22 September 2017
It has been fascinating watching the last week of the election campaign roll out from afar. I voted early because I’ve been out of the country all week and won’t be back until after the votes are counted.
With the pressure off to decide who to vote for my mind has turned to the mechanics of maneuvering and machinations between the bigger and smaller parties. I’ve seen the latest poll results, read the odd opinion piece when I’ve had access to the internet and thought lots about the disadvantage the minor parties are at when the popularity tide goes in and out for the two old parties. The only conclusions I’ve come to are reinforcements of views I’ve formed from previous elections.
My first conclusion is that our electoral cycle is too short – far too short to be exact. A three year cycle allows a government a year to settle in, a year to get things done and the third year to get re-elected. This short cycle punishes long term thinking because of the constant focus on retaining power and therefore what the swinging voter might think, rather than doing the right thing for the country. We’ve had several three term (9 year) governments in recent political times. Each has looked to be running out of steam by its final term in office, despite not fulfilling the mandate given it by the public at election times. I think this is in large part because of the short electoral term where governments are distracted by having to go back to the polls every three years. Personally I’d be willing to take a punt on a 5 year term, but I suspect that is a bridge too far for the majority of the public. So I’d settle for four years – it would be a step in the right direction and we’d see better policy thinking and action as a result.
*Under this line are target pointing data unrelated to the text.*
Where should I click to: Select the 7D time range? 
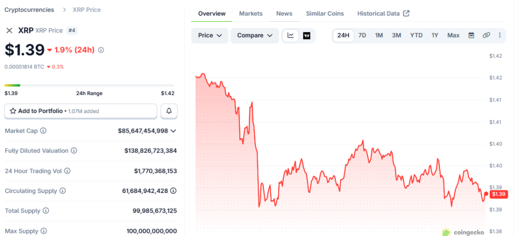(x=362, y=35)
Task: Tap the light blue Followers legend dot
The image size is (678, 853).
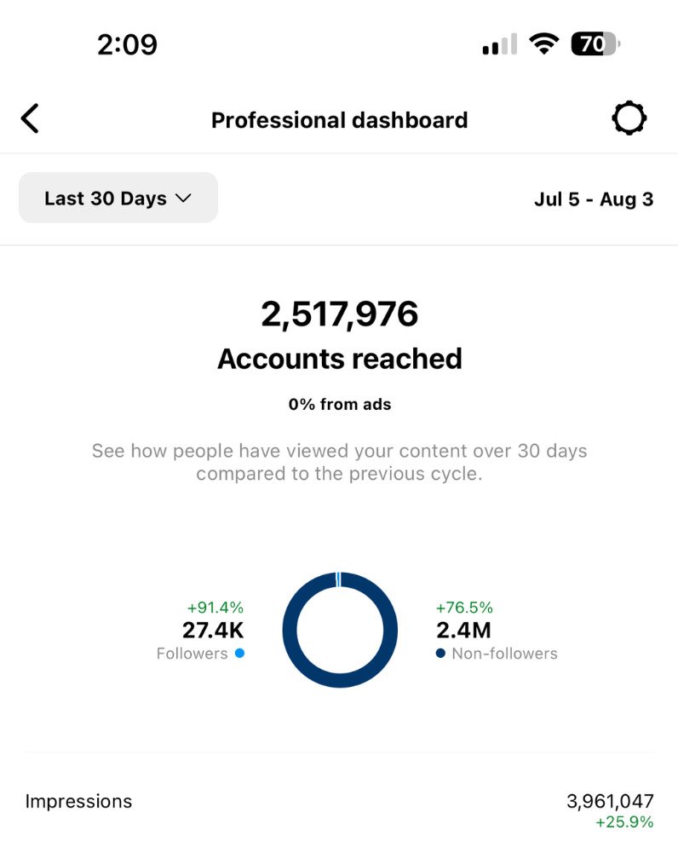Action: pos(239,654)
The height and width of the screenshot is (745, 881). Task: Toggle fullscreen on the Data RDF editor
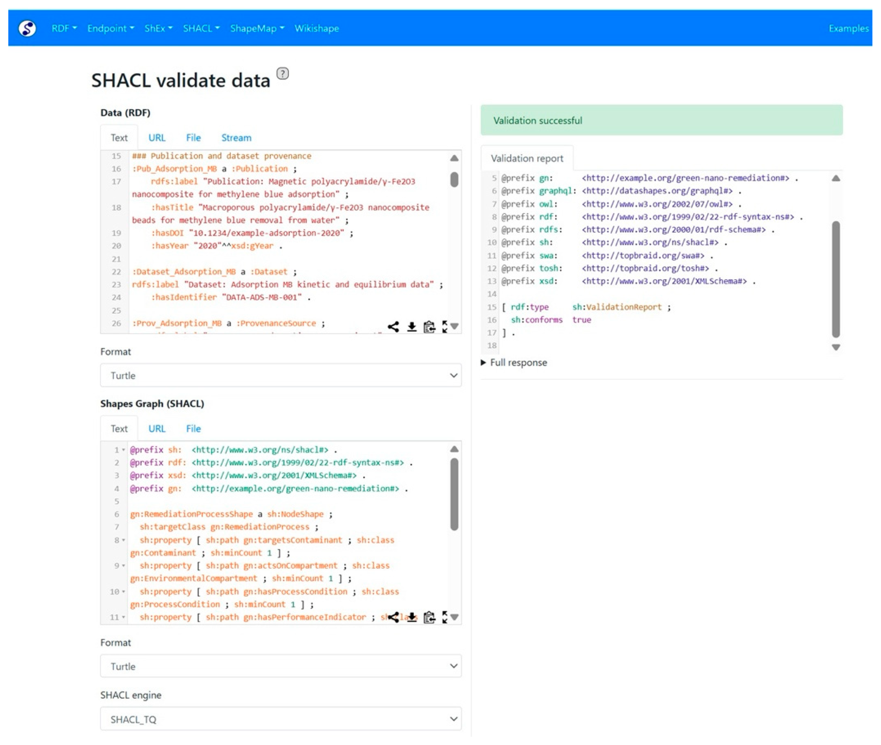click(x=445, y=326)
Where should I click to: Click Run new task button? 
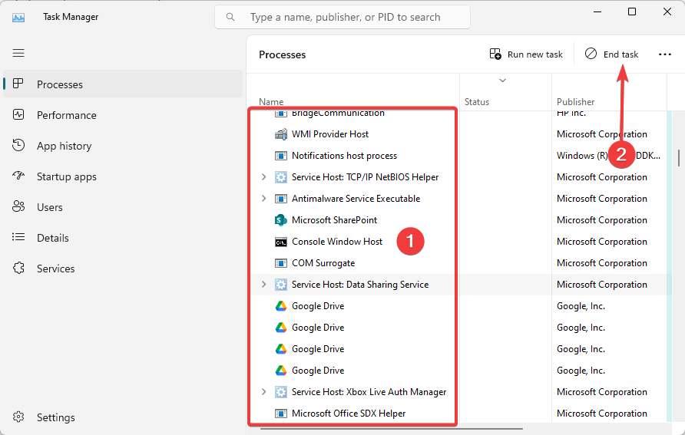pyautogui.click(x=526, y=54)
My second conclusion is that the threshold for parties without an electorate seat is too high. The German MMP system we adopted in 1996 dictated our current 5 percent threshold. When I was an MP with a small elected party our focus was first to retain our one electorate seat, then to promote our policies elsewhere around the country for the party vote. This overlooks the fact that minor parties have ideas that are frequently not promoted by bigger parties, but benefit New Zealand and New Zealanders. MMP was meant to bring better representation of the NZ public. If politics is the contest of ideas our current system sets the hurdle too high. There is also an inherent unfairness when a party gets close to the 5% threshold but fails to make it to parliament while a party with one seat gets around 1 percent of the party vote and does have a parliamentary presence.
So, this election I’m advocating electoral reform. A four year electoral term and dropping the threshold to 3 percent (but willing to negotiate up to four if necessary). The eve of the election seems a perfect time to launch such an initiative!